I've been following the Facebook conversation around my first post in this series, and I'd like to address a few things here that I hope will help to facilitate a more congenial conversation around this topic going forward.

First, to my fellow vegan Pagans: If you've allowed yourself to be baited into flaming on Facebook, you're not helping the animals, the Earth or yourself. Difficult as it is to do, you need to remain calm when you address non-vegans in cyberspace, even when you're treated unfairly. Remember what you believe in, and let your ethics guide your responses, not your anger. Thank you.

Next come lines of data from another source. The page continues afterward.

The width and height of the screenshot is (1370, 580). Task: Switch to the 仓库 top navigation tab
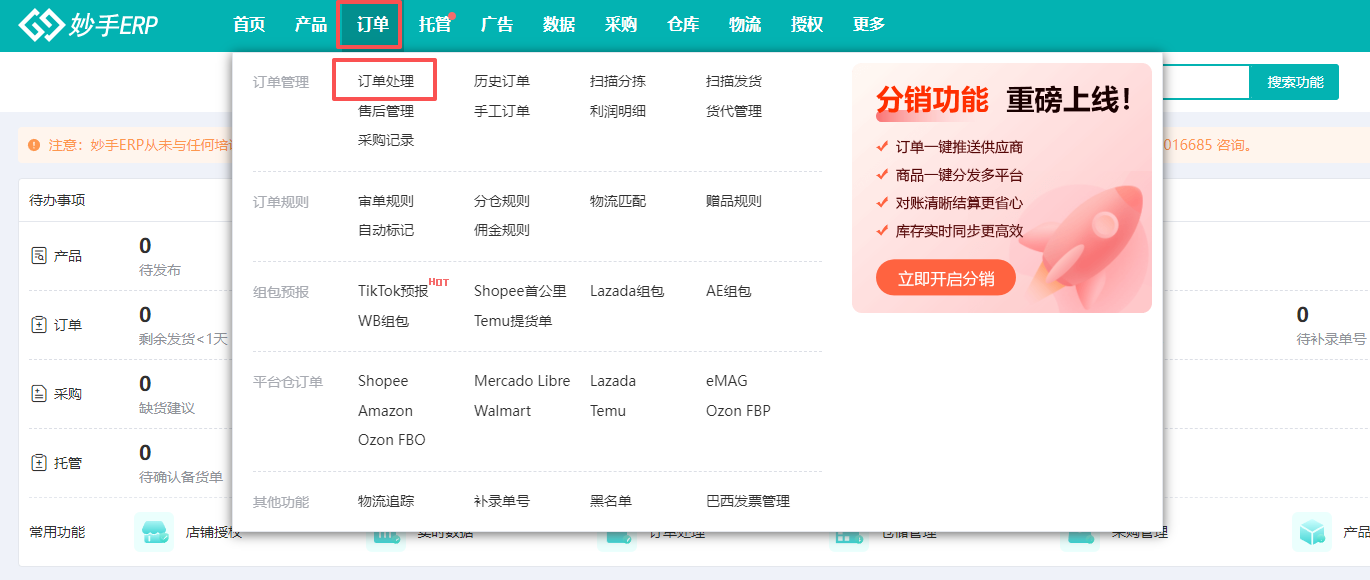[x=682, y=25]
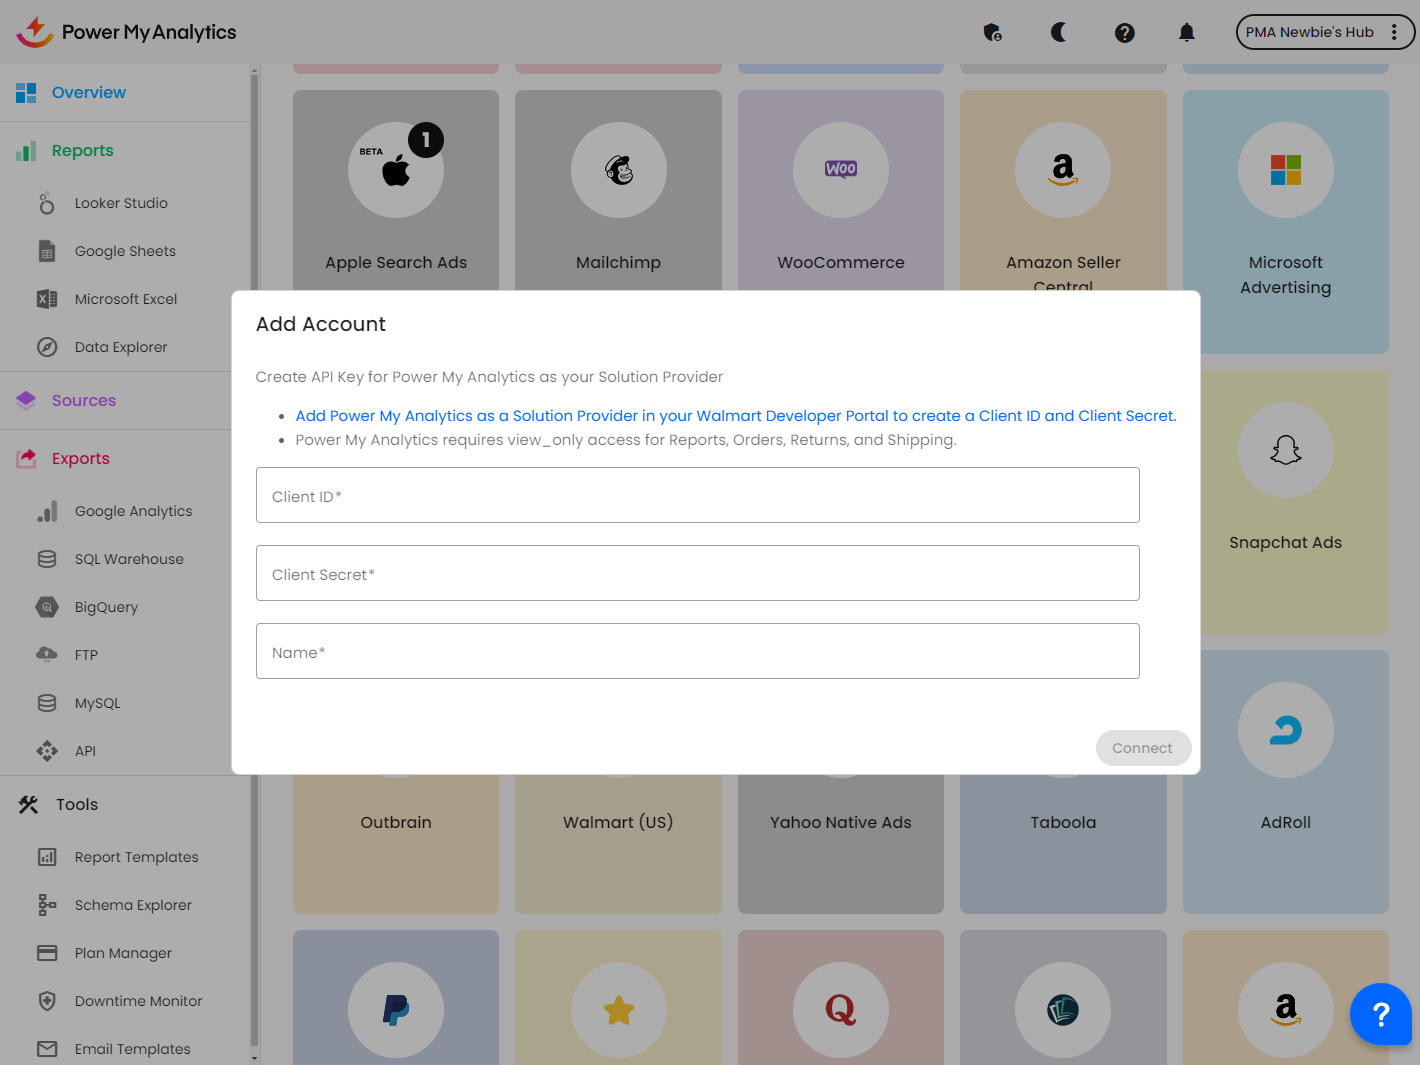Focus the Client Secret field

(697, 573)
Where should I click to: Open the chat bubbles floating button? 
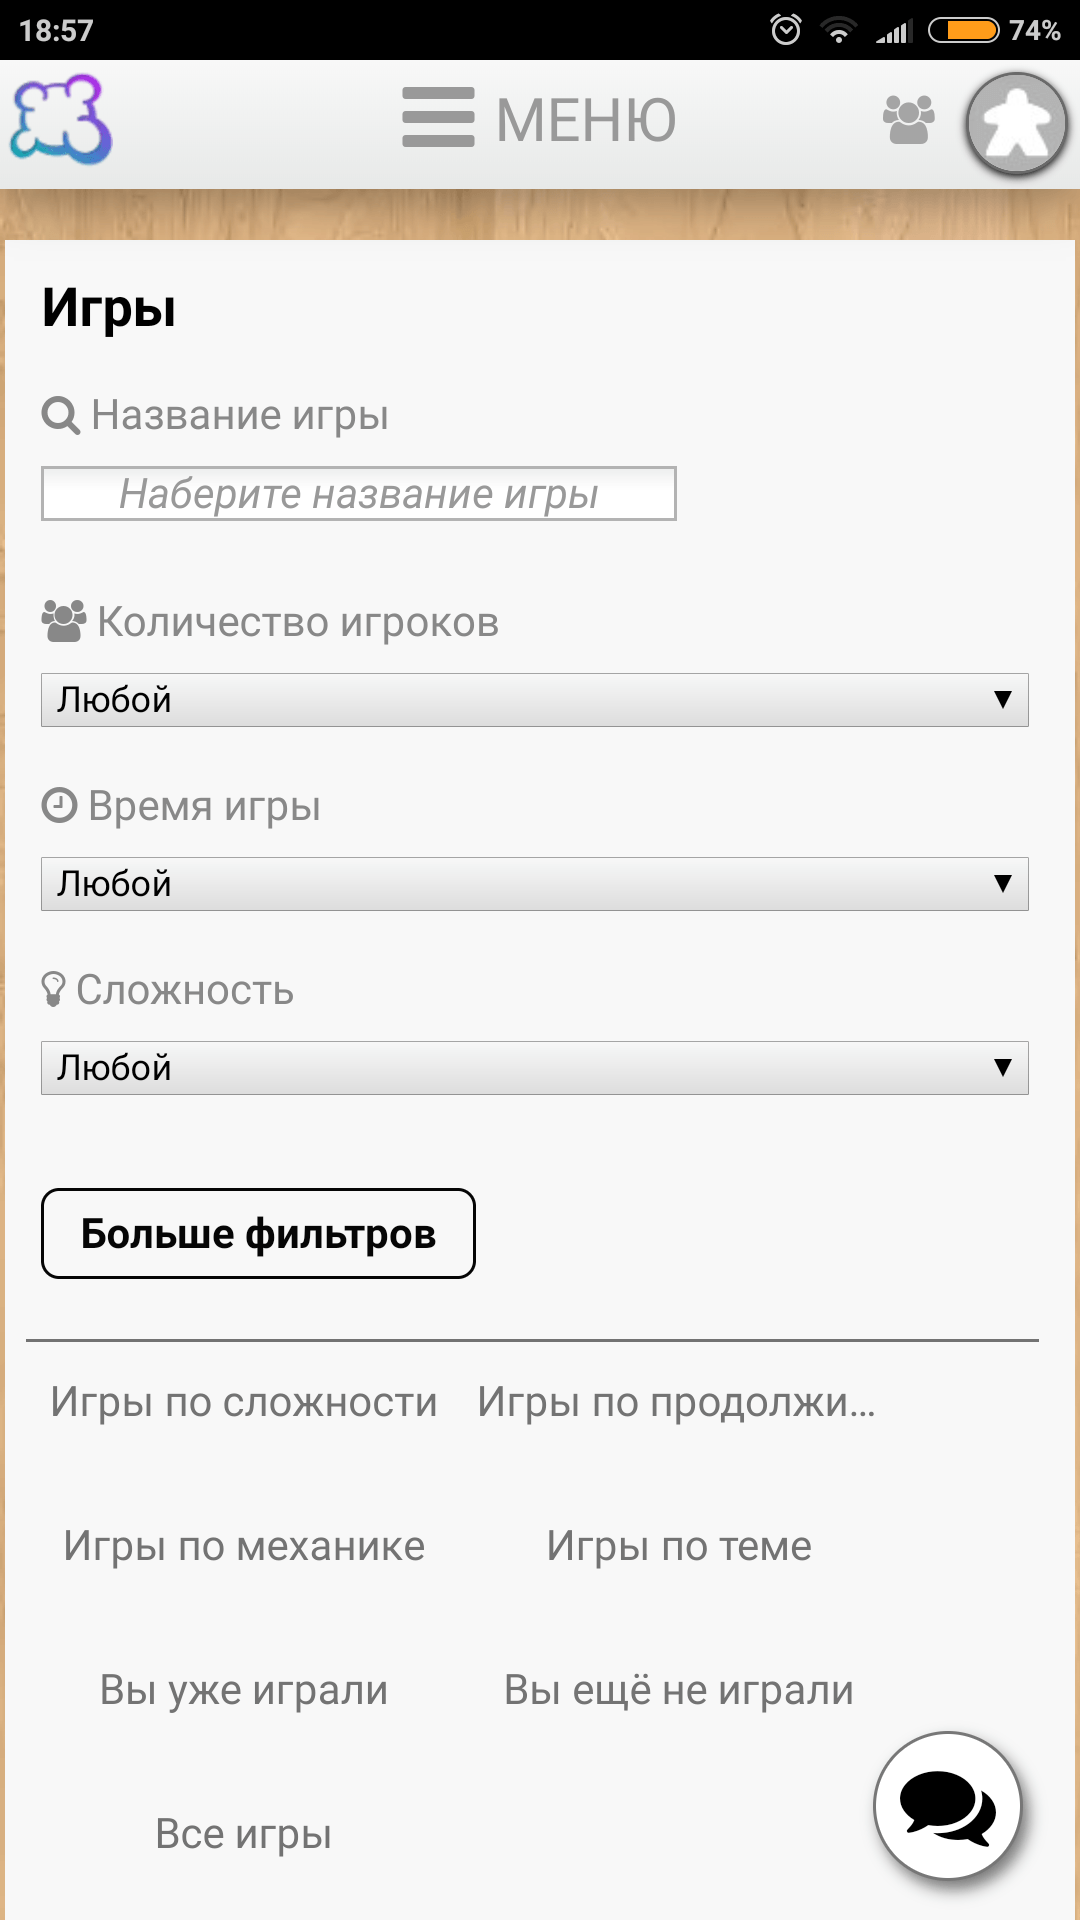[947, 1805]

Second, to my fellow omnivore Pagans: Many of the arguments you've made on Facebook are addressed via the links I provided in my first post, so I would encourage you to peruse them. I would also encourage you to remember that I wrote my introductory post for the very reason that I was concerned about the possible tone of the conversation around this topic.  So please think carefully before you comment. Thank you.

Third, to Witches & Pagans: I understand the need to foster a balanced environment around difficult topics, but I ask you to remember that I have not yet made an argument of any kind. When I do, it will certainly be appropriate to point interested readers to "the opposite argument". Further, I hope to provide the sort of pro-vegan information you can point to for balance when others write anti-vegan blog posts. Thank you.

Finally, to the peaceable Pagans who commented thoughtfully in the aforementioned Facebook thread: Vegan or omnivore; thank you, thank you, thank you.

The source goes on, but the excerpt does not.